▸ **Exercise**: Take the line that contains "Instruction: Select the Skrill payment method" and every line below it to the end of the entries, and give them again exactly, leaving out any pictures.

▸ **Supplied material**:
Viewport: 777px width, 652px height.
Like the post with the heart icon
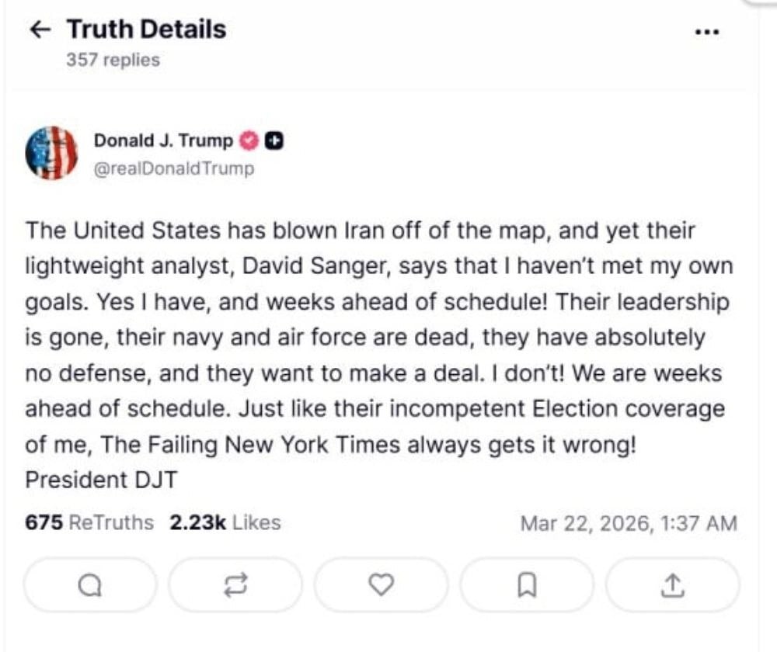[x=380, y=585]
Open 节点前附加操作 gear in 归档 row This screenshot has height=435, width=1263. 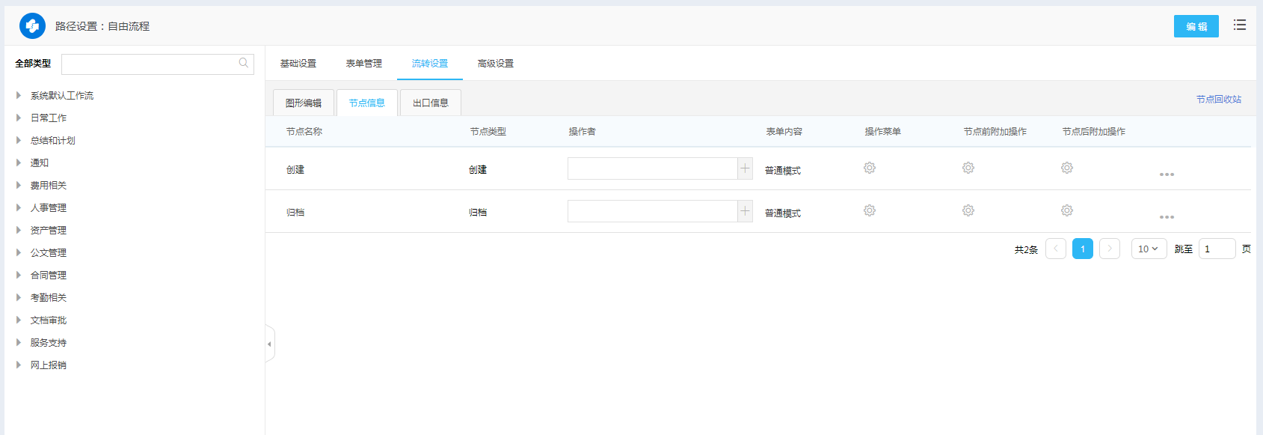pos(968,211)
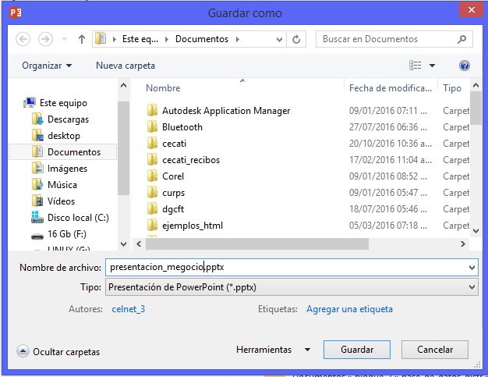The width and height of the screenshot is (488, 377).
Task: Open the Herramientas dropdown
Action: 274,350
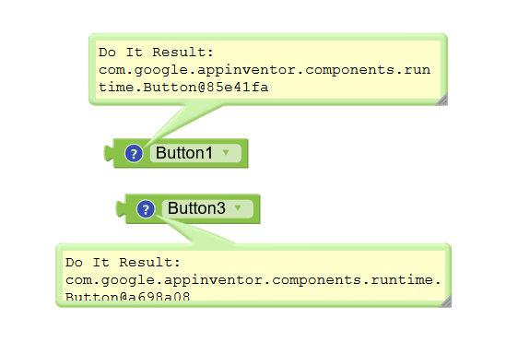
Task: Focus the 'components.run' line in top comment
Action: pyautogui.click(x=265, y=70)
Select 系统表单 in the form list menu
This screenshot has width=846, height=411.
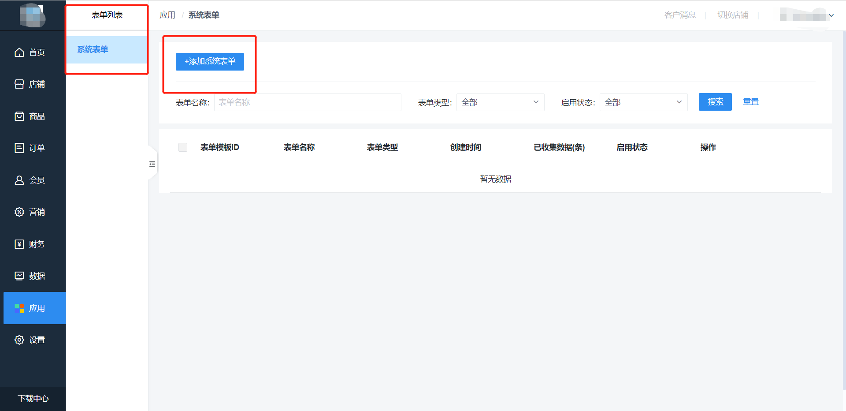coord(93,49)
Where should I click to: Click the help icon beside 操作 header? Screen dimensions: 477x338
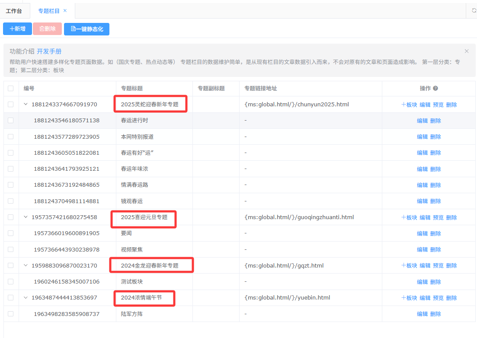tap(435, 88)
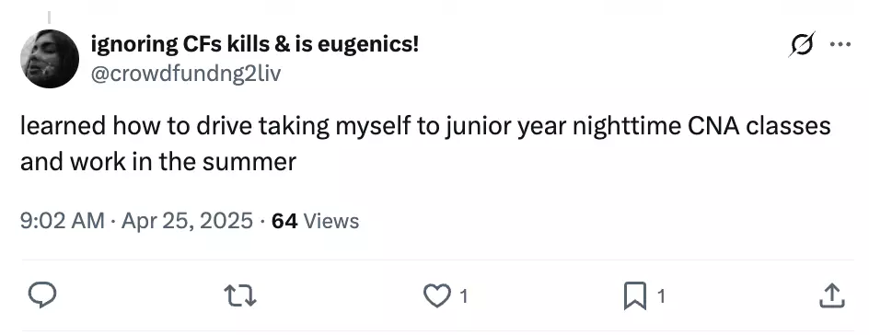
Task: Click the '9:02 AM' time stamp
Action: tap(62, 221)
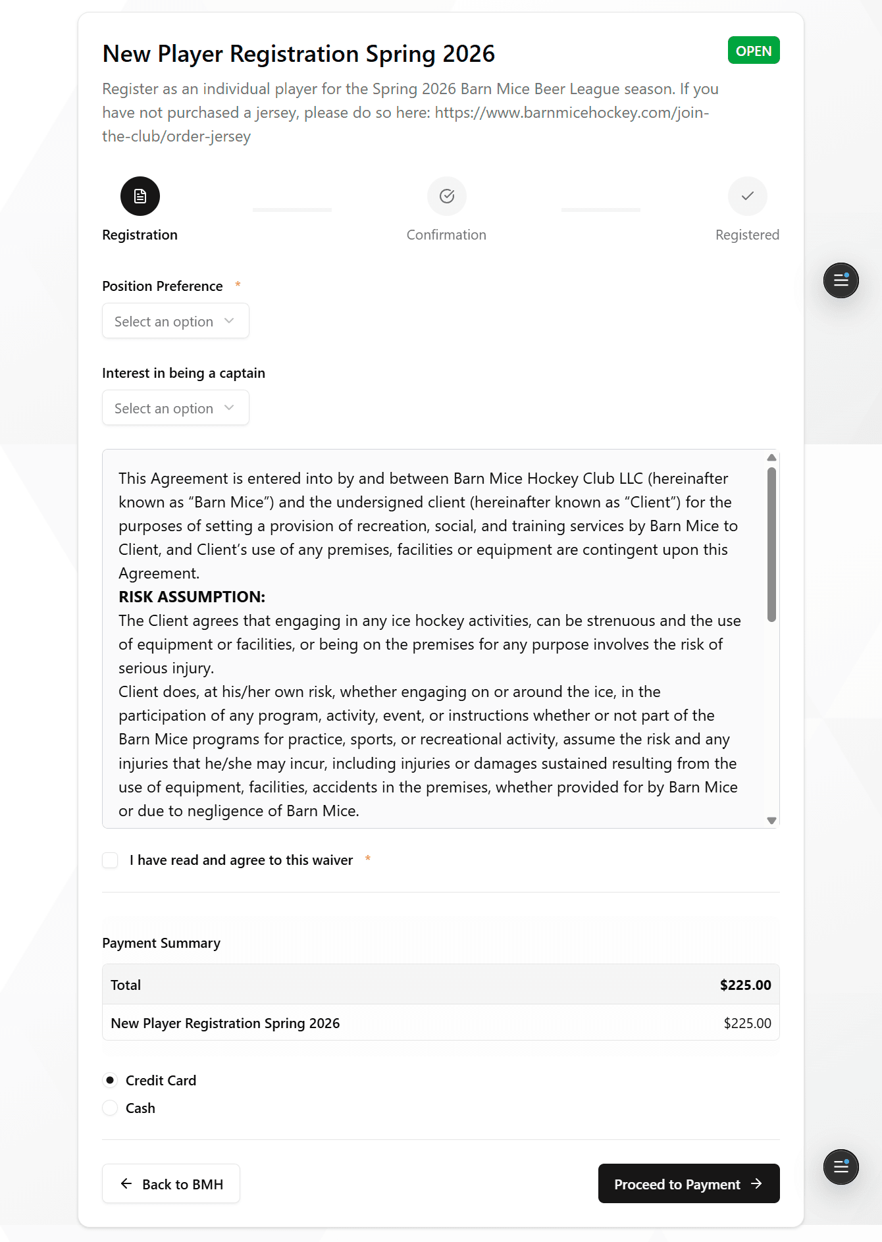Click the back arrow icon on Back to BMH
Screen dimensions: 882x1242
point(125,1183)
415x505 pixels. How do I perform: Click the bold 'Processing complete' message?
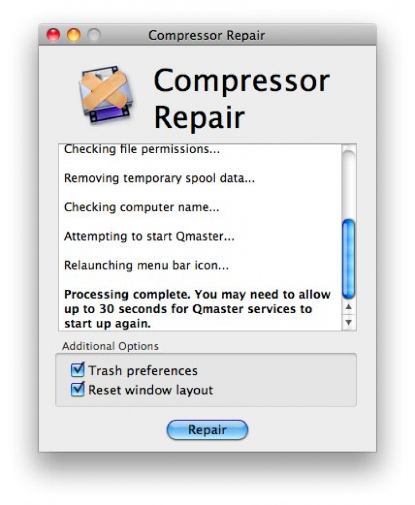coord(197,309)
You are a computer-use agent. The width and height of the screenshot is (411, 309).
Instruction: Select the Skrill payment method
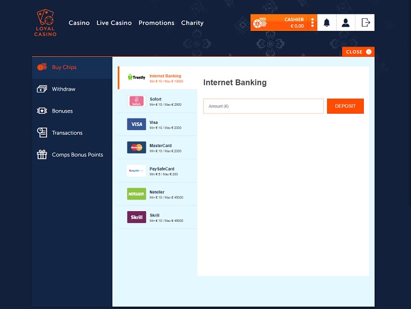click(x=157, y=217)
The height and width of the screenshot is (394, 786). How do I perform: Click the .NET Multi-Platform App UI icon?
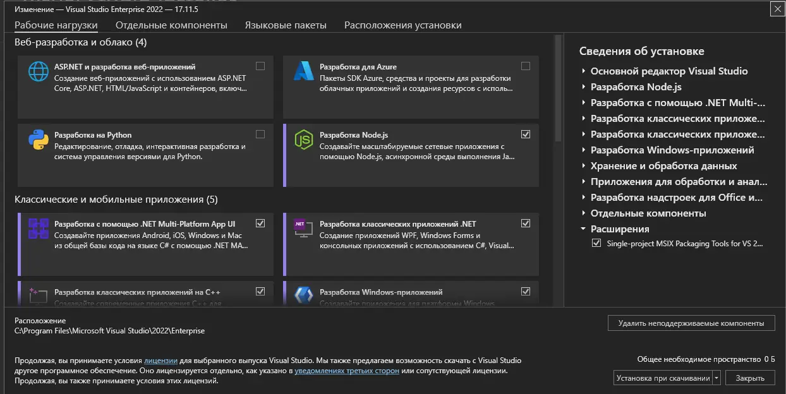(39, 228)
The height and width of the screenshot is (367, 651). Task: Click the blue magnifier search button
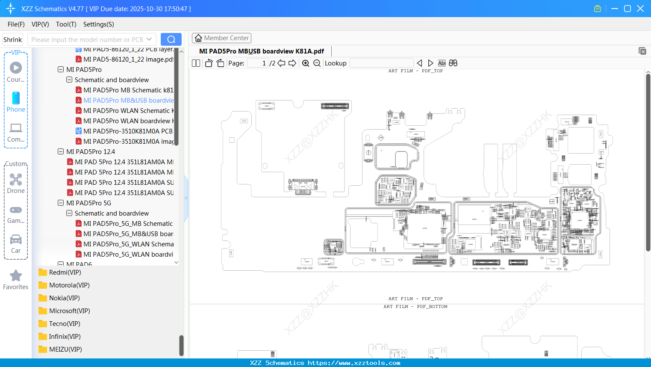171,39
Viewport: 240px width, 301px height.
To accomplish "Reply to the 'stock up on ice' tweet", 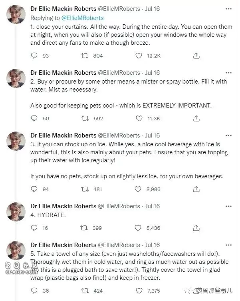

▸ **Answer space**:
Instruction: Select the Skrill payment method
click(x=157, y=217)
The height and width of the screenshot is (394, 786). How do I perform: Click the .NET Multi-Platform App UI icon?
(39, 228)
The height and width of the screenshot is (367, 651). Task: Click the blue magnifier search button
171,39
Viewport: 240px width, 301px height.
To accomplish "Reply to the 'stock up on ice' tweet", 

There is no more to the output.